::: Supplied text :::

In order to supplement the subject matter presently being discussed, this post specifically references a recently published patent application that you will have to track down and at least browse in order to follow the material in this entry. Eventually I will probably add such documents to this site, but for now you may want to go to the United States Patent and Trademark Office at http://www.uspto.gov and find your way to search applications by publication number. Enter the number 20090017429 to access the application. There is a bit of reading to do if desired (the application’s material is quite different in places from what has been discussed within Waggle Weight Wisdom thus far), but you will get a treat in that there are actually drawings included to depict and help clarify certain items. In order to view the drawings when clicking on the “images” button, TIFF image viewer software (downloadable for free) is required, and I ask you to please bear in mind that the application is also copyright registered and subject to applicable copyright laws.

:::

Written instruction: Quote the post about the patent application above in full, word for word.

::: Dataset content :::

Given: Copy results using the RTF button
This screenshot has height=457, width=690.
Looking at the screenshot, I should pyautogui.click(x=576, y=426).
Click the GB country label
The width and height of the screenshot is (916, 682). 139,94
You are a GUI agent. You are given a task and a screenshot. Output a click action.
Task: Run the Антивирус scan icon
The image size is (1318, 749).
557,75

:::
::: Dataset content :::

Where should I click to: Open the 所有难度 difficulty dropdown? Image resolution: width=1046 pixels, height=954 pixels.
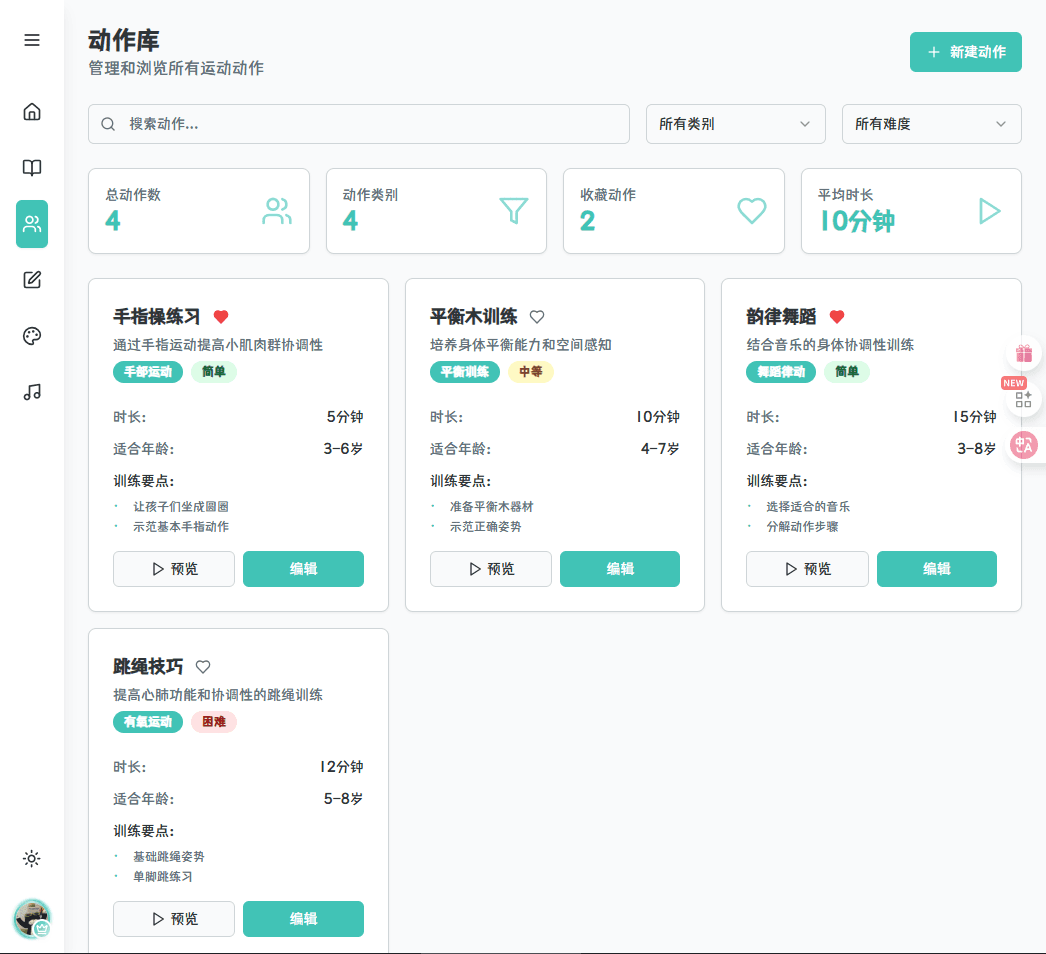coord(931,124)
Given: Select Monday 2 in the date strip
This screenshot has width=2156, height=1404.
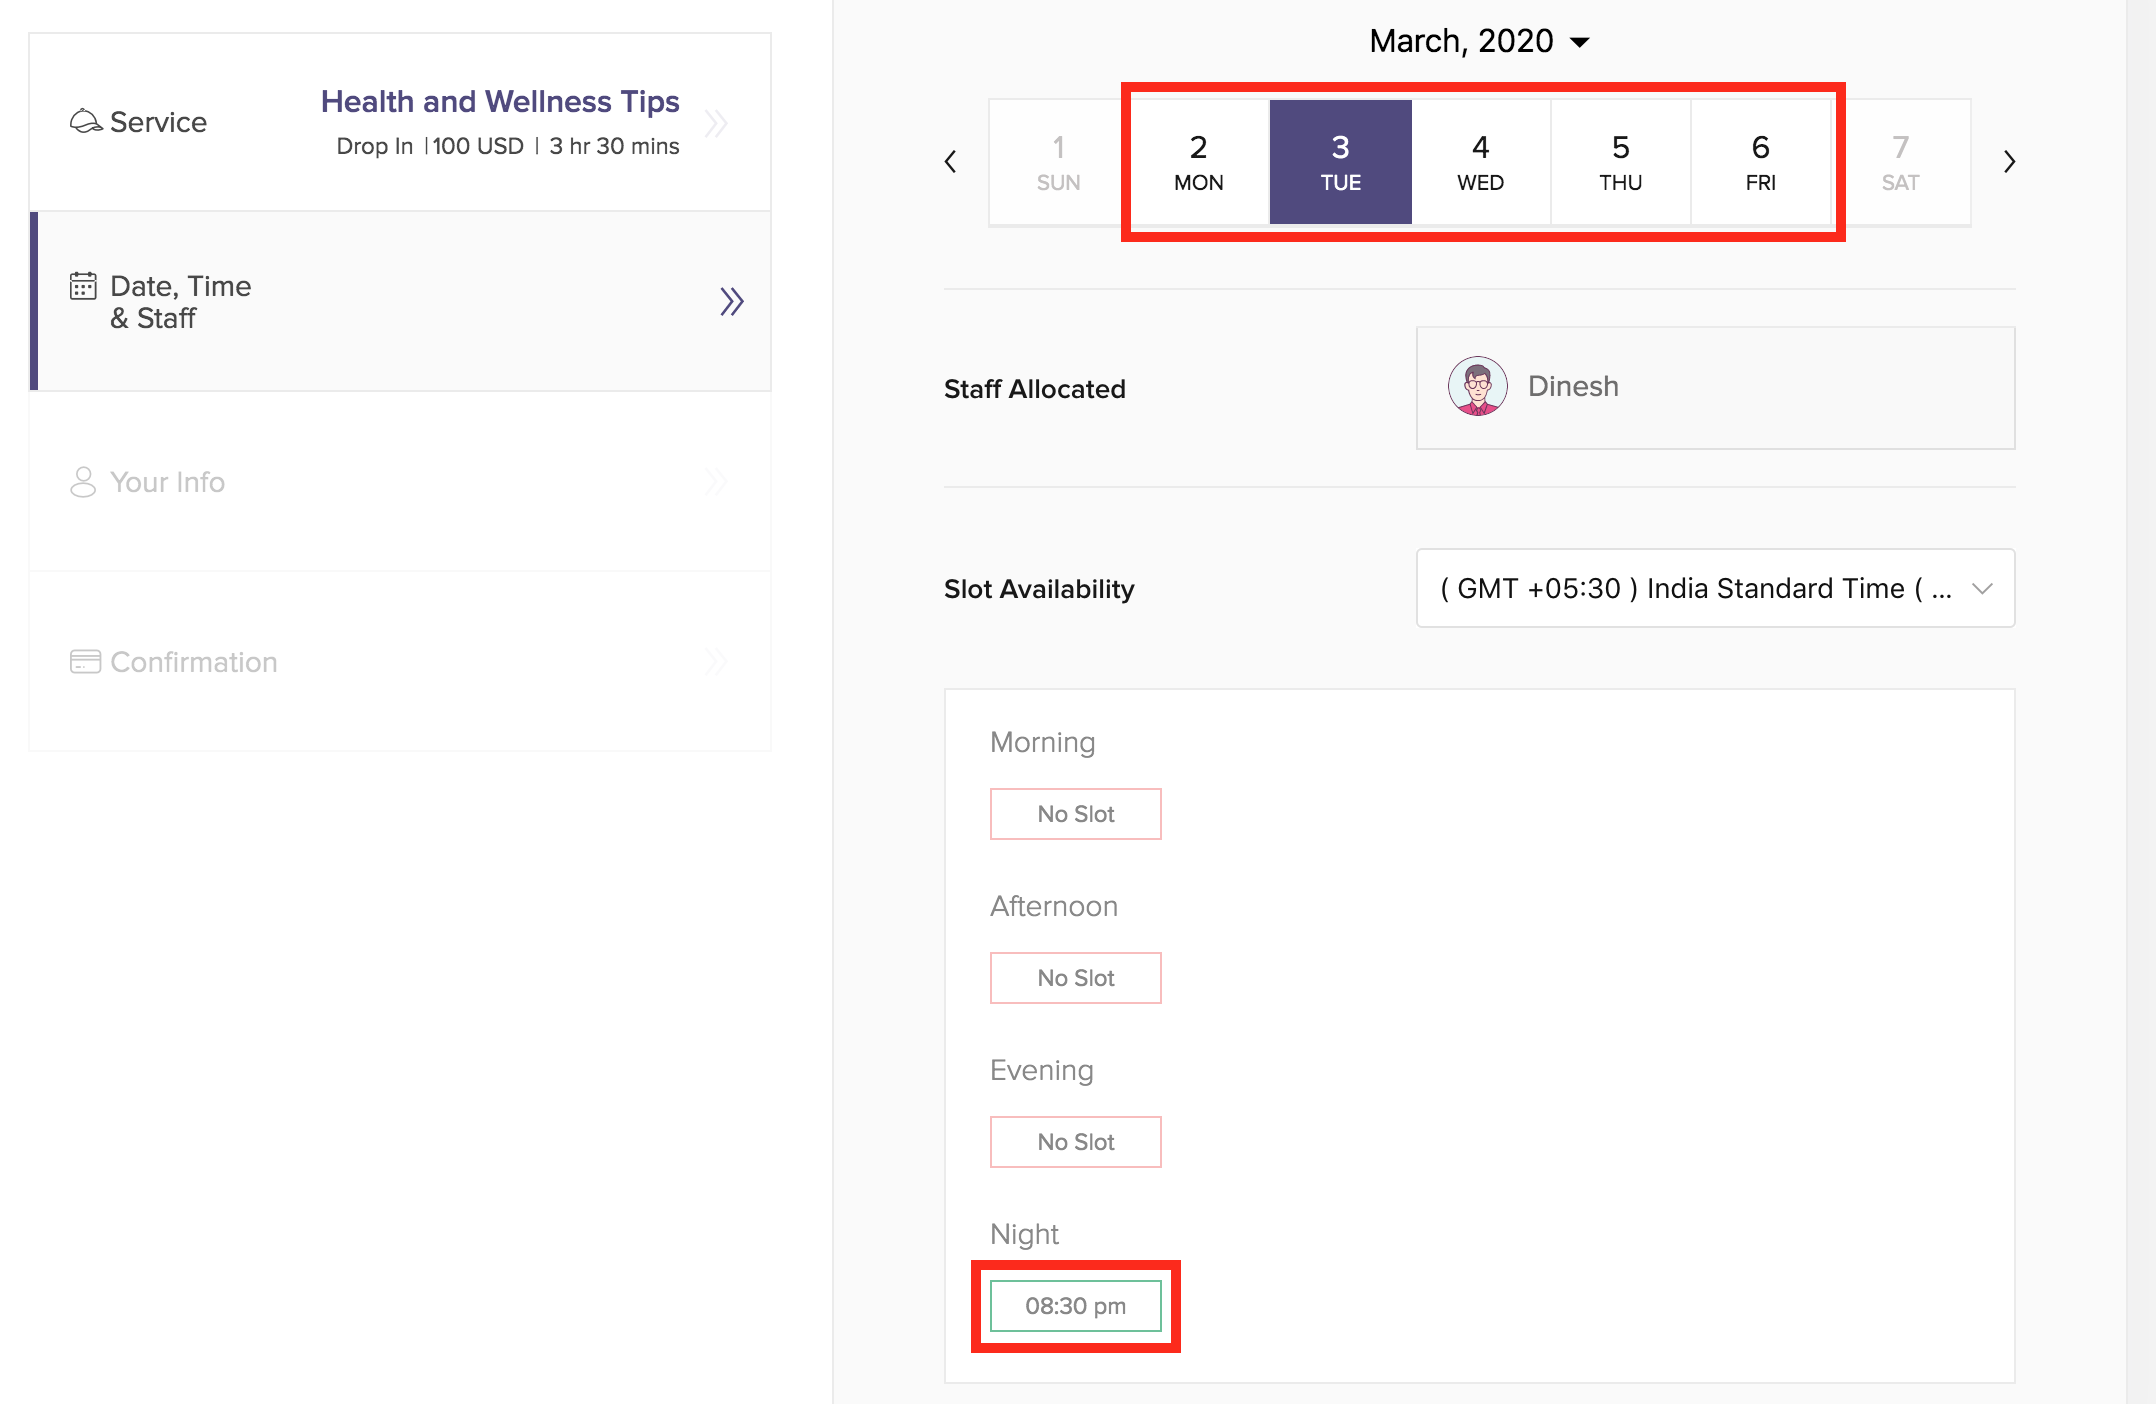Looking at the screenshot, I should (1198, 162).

:::

Correct answer:
In order to supplement the subject matter presently being discussed, this post specifically references a recently published patent application that you will have to track down and at least browse in order to follow the material in this entry. Eventually I will probably add such documents to this site, but for now you may want to go to the United States Patent and Trademark Office at http://www.uspto.gov and find your way to search applications by publication number. Enter the number 20090017429 to access the application. There is a bit of reading to do if desired (the application’s material is quite different in places from what has been discussed within Waggle Weight Wisdom thus far), but you will get a treat in that there are actually drawings included to depict and help clarify certain items. In order to view the drawings when clicking on the “images” button, TIFF image viewer software (downloadable for free) is required, and I ask you to please bear in mind that the application is also copyright registered and subject to applicable copyright laws.